I'd probably go with an HTB queue per target IP group, and not attach a

discipline to it - with only a ceiling set at the top. That'll do truly minimal

shaping, and you can still use cpumap-pping to get the data you want.

(The current branch I'm testing/working on also reports the local IP

address, which I'm finding pretty helpful). Otherwise, you're going to

make building both tools part of the setup process* and still have

to parse IP pairs for results. Hopefully, there's a decent Python

LPM Trie out there (to handle subnets and IPv6) to make that

easier.

I'm (obviously!) going to respectfully disagree with Toke on this one.

I didn't dive into cpumap-pping for fun; I tried *really hard* to work

with the original epping/xdp-pping. It's a great tool, really fantastic work.

It's also not really designed for the same purpose.

The original Polere pping is wonderful, but isn't going to scale - the

way it ingests packets isn't going to scale across multiple CPUs,

and having a core pegging 100% on a busy shaper box was

degrading overall performance. epping solves the scalability

issue wonderfully, and (rightly) remains focused on giving you

a complete report of all of the data is accessed while it was

running. If you want to run a monitoring session and see what's

going on, it's a *fantastic* way to do it - serious props there. I

benchmarked it at about 15 gbit/s on single-stream testing,

which is *really* impressive (no other BPF programs active,

no shaping).

**Provided material**
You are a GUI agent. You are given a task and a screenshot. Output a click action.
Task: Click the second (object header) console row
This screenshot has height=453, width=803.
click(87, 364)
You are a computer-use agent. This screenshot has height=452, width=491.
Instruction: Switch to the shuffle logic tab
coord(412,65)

---

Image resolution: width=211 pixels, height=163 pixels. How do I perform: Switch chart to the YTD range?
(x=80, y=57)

==

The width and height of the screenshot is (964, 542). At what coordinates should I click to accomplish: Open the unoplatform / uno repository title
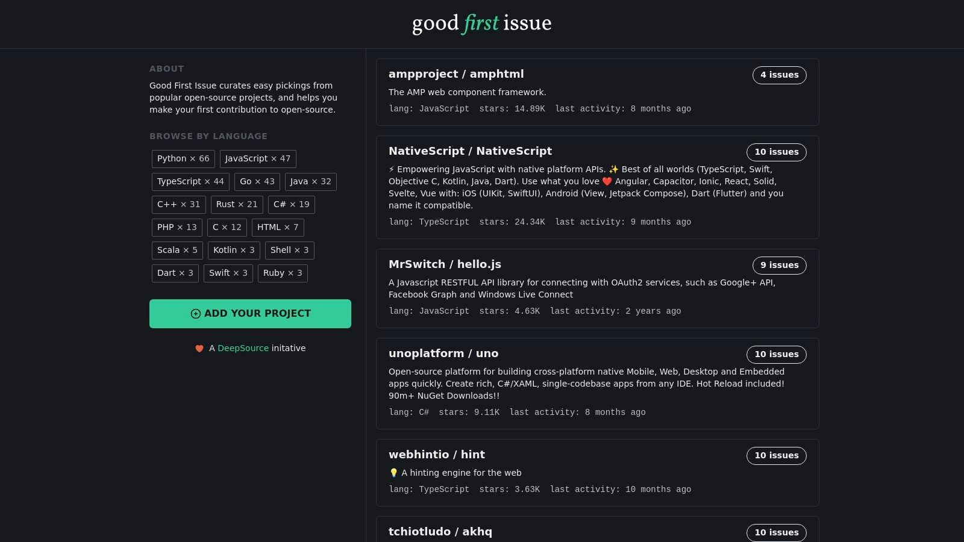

**Short problem**
According to the forum post, what was a core pegging 100% on a busy shaper box doing? Answer using only the forum post.

**Exercise output**
It was degrading overall performance.